Which I will now do.
In a minute.
Meanwhile, back in the classroom:

Luann really is moving rapidly towards closure on her teenage years, having just gone through senior prom and now seen in that lovely last week or so of classes.
I remember my last class senior year, mostly the fact that our classroom clocks had no second hands but did have the kind of minute hands that jumped forward a click at a time, so you weren't sure exactly when deliverance would come until it suddenly did.
The instant that final bell finally rang could not have been any better if Chris Kraft had counted it down over the intercom.
And, yes, we had wised up to all our teachers, most of whom were as delighted to see us graduate as we were to be going.
The class before us had been a remarkably compliant group of good students, but we were smart jocks and not only had we, yes, picked up on all our teachers' quirks, but we'd perfected all the end-run strategies for dealing with each one of them.
An uncharacteristically harmless example: My social studies workbook was almost entirely filled out with satire and joke answers, based on the certain knowledge that our very burned-out teacher would continue his policy of walking down the aisles to see that we had each filled in the blanks and would never, ever pause to read a single word.
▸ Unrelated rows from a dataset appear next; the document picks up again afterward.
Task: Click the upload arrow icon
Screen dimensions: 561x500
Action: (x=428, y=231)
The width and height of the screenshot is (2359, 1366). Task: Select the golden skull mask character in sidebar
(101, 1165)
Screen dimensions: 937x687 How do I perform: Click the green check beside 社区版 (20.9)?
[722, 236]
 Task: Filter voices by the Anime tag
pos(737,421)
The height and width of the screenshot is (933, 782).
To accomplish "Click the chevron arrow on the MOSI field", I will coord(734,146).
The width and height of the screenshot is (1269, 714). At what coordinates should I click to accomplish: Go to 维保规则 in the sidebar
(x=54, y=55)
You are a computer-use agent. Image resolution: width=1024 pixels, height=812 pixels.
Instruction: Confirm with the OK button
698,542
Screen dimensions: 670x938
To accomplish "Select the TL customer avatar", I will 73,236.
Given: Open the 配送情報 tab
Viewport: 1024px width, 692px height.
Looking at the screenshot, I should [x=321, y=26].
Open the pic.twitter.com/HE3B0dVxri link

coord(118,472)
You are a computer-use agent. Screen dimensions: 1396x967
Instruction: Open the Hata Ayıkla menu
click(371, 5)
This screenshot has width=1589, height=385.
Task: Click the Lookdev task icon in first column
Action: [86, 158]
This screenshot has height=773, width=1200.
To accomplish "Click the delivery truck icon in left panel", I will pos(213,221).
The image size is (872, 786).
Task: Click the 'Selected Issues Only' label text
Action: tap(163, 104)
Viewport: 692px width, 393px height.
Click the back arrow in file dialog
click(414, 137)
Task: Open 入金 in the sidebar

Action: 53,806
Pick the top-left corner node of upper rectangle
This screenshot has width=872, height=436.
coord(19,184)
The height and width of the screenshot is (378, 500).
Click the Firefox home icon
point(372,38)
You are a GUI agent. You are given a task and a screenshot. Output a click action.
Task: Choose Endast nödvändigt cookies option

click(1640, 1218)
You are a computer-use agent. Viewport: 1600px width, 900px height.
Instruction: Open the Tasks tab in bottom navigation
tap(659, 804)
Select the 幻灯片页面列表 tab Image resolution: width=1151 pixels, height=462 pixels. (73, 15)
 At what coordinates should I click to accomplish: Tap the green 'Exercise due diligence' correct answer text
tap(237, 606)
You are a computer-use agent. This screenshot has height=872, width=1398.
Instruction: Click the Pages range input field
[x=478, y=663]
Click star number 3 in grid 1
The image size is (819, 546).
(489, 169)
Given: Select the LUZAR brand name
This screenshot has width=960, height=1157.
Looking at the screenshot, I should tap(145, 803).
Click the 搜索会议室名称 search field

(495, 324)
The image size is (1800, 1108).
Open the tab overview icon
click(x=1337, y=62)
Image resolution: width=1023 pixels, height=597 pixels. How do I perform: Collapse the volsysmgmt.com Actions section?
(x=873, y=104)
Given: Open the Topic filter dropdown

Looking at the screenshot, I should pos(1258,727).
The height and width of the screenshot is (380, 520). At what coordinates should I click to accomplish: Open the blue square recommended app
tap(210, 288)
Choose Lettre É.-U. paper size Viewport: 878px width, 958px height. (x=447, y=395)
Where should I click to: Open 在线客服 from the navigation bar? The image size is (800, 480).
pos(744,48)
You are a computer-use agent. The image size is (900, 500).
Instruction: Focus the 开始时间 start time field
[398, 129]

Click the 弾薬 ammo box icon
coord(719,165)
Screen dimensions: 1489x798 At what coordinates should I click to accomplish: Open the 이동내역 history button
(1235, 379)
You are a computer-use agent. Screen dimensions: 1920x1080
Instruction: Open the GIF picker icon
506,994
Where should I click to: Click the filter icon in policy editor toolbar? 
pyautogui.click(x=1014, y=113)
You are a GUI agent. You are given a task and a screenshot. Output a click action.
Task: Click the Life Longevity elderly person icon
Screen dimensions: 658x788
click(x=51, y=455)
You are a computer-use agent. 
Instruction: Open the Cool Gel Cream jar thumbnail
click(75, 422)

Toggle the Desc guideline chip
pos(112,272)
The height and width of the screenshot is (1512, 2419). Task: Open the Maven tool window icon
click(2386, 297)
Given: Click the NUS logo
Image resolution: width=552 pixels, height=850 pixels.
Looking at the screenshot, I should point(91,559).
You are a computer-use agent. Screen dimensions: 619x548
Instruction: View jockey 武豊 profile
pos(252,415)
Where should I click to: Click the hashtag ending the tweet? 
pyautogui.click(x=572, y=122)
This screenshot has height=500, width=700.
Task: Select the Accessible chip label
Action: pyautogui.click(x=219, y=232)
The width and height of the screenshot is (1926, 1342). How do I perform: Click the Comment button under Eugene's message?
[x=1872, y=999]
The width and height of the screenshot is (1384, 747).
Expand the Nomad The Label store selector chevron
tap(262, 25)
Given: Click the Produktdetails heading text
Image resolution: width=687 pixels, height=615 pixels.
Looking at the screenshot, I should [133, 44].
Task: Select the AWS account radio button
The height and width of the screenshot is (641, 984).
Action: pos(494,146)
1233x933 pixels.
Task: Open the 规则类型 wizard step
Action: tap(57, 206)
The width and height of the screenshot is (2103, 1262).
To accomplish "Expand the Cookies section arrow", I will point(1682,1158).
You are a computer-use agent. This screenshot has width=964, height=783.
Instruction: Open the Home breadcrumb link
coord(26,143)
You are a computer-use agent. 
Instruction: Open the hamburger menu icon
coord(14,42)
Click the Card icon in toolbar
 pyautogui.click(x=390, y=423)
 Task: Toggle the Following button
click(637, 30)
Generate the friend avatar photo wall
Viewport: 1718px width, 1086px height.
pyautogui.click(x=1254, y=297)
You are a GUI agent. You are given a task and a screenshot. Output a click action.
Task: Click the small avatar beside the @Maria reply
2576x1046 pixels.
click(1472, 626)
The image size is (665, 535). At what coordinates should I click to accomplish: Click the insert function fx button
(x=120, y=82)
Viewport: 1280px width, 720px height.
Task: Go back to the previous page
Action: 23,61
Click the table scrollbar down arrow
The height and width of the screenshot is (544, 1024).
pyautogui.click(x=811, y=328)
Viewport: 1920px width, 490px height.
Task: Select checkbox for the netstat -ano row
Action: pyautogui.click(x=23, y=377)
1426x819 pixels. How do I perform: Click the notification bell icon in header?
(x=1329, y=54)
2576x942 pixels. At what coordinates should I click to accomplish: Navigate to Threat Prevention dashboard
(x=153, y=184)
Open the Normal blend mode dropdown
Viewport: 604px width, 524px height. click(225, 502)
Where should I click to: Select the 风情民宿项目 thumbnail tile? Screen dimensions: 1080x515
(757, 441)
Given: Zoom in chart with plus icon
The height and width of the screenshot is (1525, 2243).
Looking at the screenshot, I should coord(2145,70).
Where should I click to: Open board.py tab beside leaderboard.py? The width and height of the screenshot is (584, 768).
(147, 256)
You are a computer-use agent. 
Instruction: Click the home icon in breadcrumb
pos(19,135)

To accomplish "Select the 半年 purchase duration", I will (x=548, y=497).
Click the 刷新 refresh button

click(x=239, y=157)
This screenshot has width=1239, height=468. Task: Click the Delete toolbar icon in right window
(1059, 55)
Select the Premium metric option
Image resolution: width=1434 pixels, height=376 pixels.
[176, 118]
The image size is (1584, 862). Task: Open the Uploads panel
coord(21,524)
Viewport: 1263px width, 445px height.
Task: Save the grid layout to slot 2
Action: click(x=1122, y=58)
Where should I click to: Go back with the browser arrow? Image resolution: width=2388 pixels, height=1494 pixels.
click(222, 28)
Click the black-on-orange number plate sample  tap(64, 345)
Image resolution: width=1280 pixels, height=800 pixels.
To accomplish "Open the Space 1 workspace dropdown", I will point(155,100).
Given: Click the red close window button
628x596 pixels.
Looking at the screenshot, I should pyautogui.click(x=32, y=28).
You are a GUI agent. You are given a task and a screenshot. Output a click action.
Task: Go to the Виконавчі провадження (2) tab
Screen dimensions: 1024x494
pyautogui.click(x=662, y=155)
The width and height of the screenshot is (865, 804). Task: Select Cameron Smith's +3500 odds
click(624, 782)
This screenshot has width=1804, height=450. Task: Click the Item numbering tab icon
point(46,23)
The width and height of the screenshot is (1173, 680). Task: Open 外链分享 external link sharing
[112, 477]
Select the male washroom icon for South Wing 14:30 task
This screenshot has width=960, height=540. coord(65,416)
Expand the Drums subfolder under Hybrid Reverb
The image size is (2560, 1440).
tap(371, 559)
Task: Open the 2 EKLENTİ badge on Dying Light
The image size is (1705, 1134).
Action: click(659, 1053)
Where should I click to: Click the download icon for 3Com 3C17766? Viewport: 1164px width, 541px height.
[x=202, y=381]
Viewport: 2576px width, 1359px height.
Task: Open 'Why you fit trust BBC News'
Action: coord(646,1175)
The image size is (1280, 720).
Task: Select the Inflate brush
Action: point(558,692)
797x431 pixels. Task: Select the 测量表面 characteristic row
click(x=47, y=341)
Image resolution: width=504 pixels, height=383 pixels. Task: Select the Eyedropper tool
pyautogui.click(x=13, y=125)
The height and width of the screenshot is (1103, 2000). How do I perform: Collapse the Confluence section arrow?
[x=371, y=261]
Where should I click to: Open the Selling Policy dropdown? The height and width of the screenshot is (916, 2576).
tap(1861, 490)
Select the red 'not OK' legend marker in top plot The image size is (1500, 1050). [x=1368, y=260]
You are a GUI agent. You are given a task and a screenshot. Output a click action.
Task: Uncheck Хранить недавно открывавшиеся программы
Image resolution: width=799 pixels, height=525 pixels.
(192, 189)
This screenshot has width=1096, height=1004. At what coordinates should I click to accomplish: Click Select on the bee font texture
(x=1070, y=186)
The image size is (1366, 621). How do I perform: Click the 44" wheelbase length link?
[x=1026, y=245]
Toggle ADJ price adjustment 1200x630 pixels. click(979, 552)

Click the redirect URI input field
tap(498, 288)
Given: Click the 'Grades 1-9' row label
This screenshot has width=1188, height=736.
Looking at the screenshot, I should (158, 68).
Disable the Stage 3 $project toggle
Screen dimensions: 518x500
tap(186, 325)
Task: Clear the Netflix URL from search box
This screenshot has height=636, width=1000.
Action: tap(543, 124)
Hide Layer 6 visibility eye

And I can show you the diploma that proves me right.
Which is to say, the class before us had been Dobie Gillis and Thalia Menninger and Wally Cleaver. We were Maynard G. Krebs and Zelda Gilroy and Eddie Haskell.
If the school door hit us on the backside, it was only because they were slamming and locking it.
In any case, if you haven't been reading Luann recently, give it another shot. It's been much rebuilt in recent years and this next chapter will prove interesting.